Nel gennaio 2012 “La Repubblica” realizzò un dossier articolato sulle vicende della famiglia Casamonic (Casamonica SpA), che descrive un clan, considerato dalla DIA “la struttura criminale più potente del Lazio con un patrimonio stimato di 90 milioni di euro”, i cui affari vanno “dall’usura allo spaccio in grande stile di cocaina” fino al “recupero crediti” in rapporto anche con Enrico Nicoletti, l’ex cassiere della Banda della Magliana. La famiglia Casamonica è originaria dell’Abruzzo, “giunti da Pescara nella Capitale negli anni settanta”(Wikipedia).

Ma a Pescara e in Abruzzo questo appare continuamente sconosciuto.

Le mafie non sono più “coppola e fucile”, i mafiosi di oggi girano in ventiquattr’ore e gessati, sono al centro di trame e reti economiche, commerciali, speculative, affondano le loro fortune in affari e società, alcune addirittura “formalmente legali”. Politici e imprenditori sono legati a doppio filo con le organizzazioni criminali in cartelli che dominano i territori, investono nel ciclo del cemento, dei rifiuti, dell’energia all’interno del sistema economico. Mescolanza tra affari leciti e illeciti, business “legali” e “capitali sporchi” che si legano anche alla luce del sole, ma nel silenzio e nell’omertà di molti.

Le mafie in Abruzzo investono e agiscono.
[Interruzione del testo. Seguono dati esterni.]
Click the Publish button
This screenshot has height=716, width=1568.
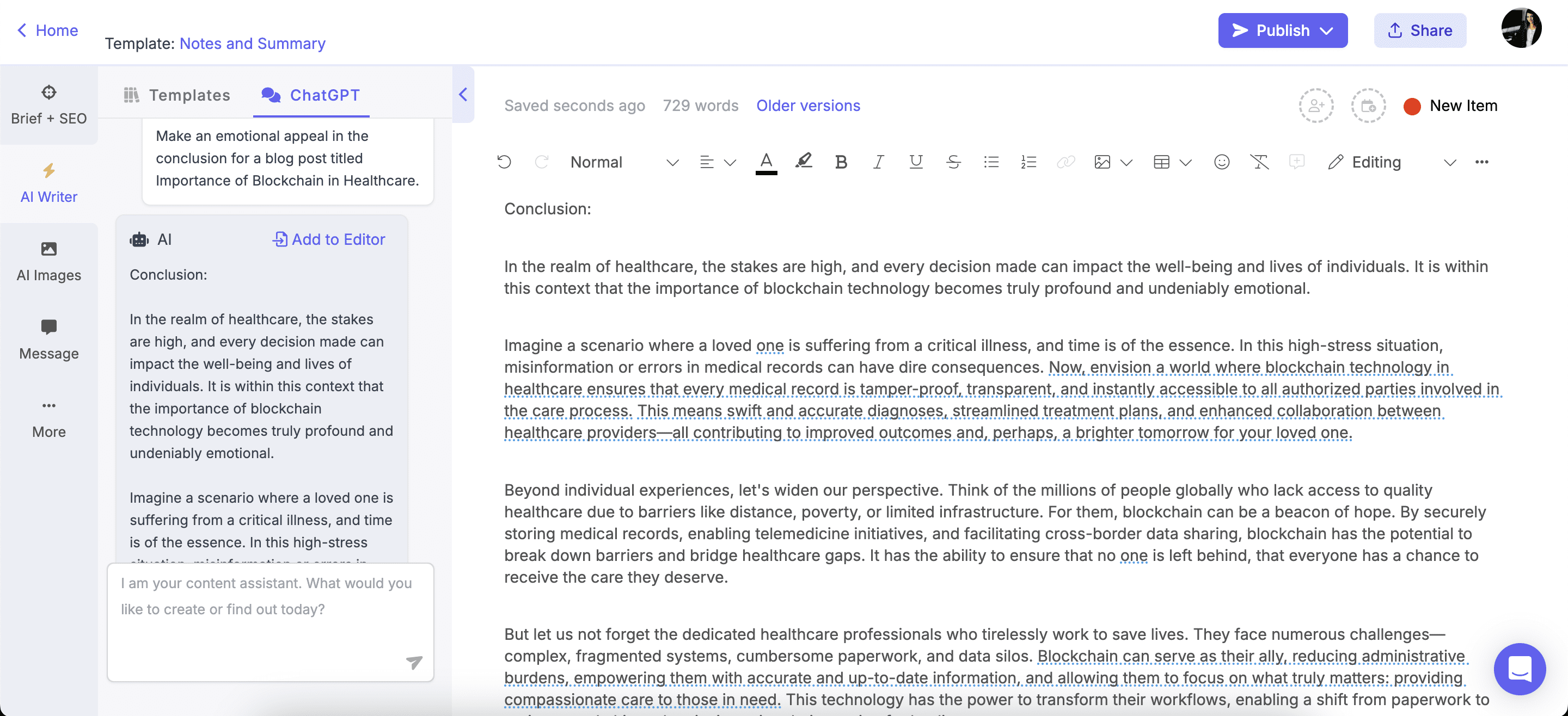(x=1282, y=29)
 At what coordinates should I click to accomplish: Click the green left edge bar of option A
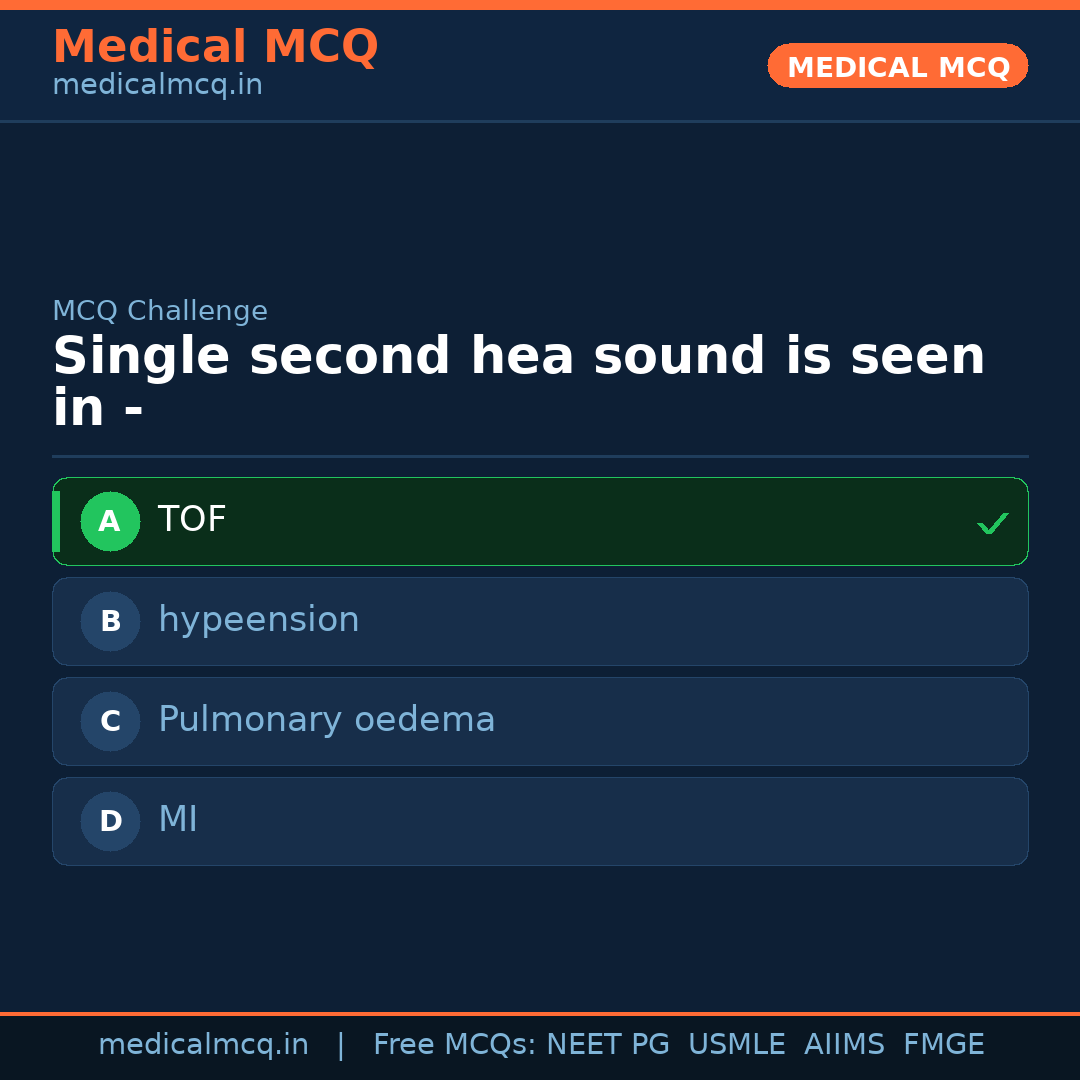point(57,521)
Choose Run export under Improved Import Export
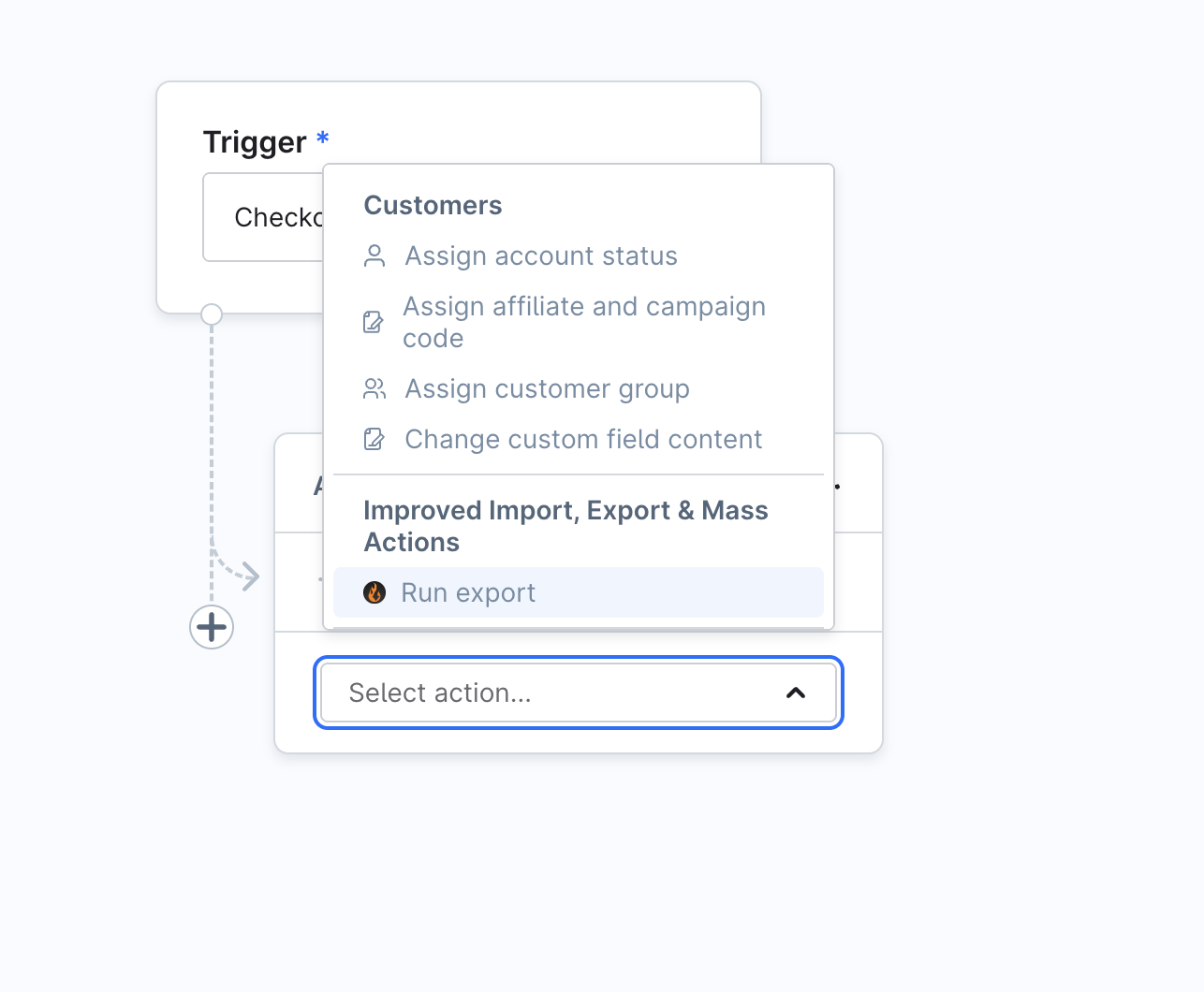The width and height of the screenshot is (1204, 992). pos(468,592)
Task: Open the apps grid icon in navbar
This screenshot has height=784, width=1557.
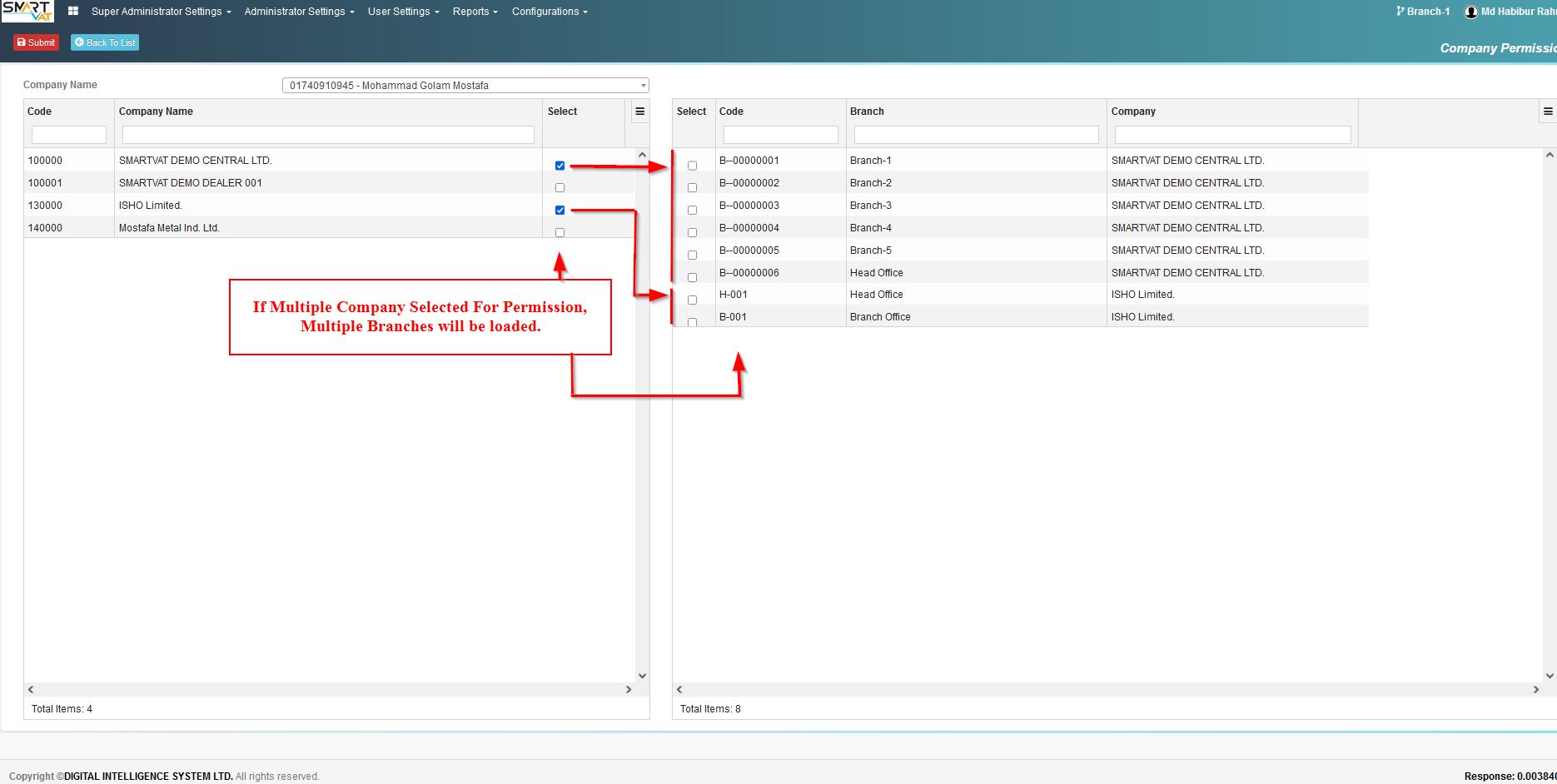Action: pos(73,12)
Sono attive nel settore della speculazione edilizia (ci sono testi universitari che portano il Vastese come esempio di riciclaggio di denaro di provenienza illecita nella speculazione edilizia) e nel campo dei rifiuti, hanno investito o lo fanno ancora nei settori del gas e del turismo, controllano il traffico della prostituzione, delle droghe e dello sfruttamento del lavoro clandestino, portano avanti il racket delle estorsioni. Questi business non sono avulsi dal contesto sociale ed economico, non sono lontani dalla quotidiana realtà.

I silenzi nazionali, le omertà che diventano connivenze, le complicità di chi non soltanto non si oppone ma spesso è un ingranaggio di ‘O Sistema, potranno anche permettere alla favola dell’isola felice o dell’isola-non-felice-ma-però-se-forse, di essere ancora raccontata. Ma è un falso “senza se e senza ma”.